Desce do ceo immenso Deos benino
Para encarnar na Virgem soberana.
Porque desce o divino a cousa humana?
Para subir o humano a ser divino.

Pois como vem tão pobre e tão menino,
Rendendo-se ao poder da mão tyrana?
Porque vem receber morte inhumana
Para pagar de Adão o desatino.

He possivel que os dous o fructo comem
Que de quem lhes deo tanto foi vedado?
Si; porque o proprio ser de deoses tomem.

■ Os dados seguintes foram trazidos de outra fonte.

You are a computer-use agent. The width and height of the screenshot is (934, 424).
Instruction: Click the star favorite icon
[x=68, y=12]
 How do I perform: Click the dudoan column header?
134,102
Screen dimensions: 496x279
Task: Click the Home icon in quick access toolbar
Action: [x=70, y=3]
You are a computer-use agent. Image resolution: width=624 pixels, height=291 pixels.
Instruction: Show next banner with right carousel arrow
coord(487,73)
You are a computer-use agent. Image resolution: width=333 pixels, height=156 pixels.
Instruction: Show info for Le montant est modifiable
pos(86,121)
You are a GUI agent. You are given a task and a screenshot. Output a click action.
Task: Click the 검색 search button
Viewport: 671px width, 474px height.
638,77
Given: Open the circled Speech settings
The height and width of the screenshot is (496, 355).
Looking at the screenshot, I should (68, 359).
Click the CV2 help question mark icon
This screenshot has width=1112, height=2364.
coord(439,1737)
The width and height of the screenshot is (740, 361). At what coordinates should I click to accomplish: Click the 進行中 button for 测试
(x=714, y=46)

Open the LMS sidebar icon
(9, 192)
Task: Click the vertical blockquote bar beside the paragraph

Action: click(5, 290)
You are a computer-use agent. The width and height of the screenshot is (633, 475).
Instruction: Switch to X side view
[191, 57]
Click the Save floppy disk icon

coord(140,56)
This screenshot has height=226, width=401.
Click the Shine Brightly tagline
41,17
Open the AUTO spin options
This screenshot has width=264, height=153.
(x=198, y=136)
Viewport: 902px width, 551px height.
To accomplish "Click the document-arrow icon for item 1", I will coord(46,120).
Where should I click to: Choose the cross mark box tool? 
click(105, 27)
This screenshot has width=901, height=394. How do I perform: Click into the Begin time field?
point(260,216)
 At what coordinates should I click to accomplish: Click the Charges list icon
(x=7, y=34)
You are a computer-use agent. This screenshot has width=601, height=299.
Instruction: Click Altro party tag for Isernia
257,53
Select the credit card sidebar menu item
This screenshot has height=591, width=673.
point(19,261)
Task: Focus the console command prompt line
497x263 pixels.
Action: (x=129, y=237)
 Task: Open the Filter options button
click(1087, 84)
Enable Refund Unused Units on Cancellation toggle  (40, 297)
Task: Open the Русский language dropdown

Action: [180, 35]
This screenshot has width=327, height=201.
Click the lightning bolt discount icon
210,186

E por esta razão foi humanado?
Si; porque foi com causa decretado,
Se quiz o homem ser Deos, que Deos fosse homem.



CXCIX.

Dos ceos á terra desce a mor Belleza,
Une-se á nossa carne, e a faz nobre;
E, sendo a humanidade d'antes pobre,
Hoje subida fica á mor riqueza.

Busca o Senhor mais rico a mor pobreza;
Que, como ao mundo o seu amor descobre,
De palhas vis o corpo tenro cobre,
E por ellas o mesmo ceo despreza.

Como? Deos em pobreza á terra dece?
O qu'he mais pobre tanto lhe contenta,
Qu'este somente rico lhe parece.

Pobreza este Presepio representa;
Mas tanto por ser pobre ja merece,
Que quanto mais o he, mais lhe contenta.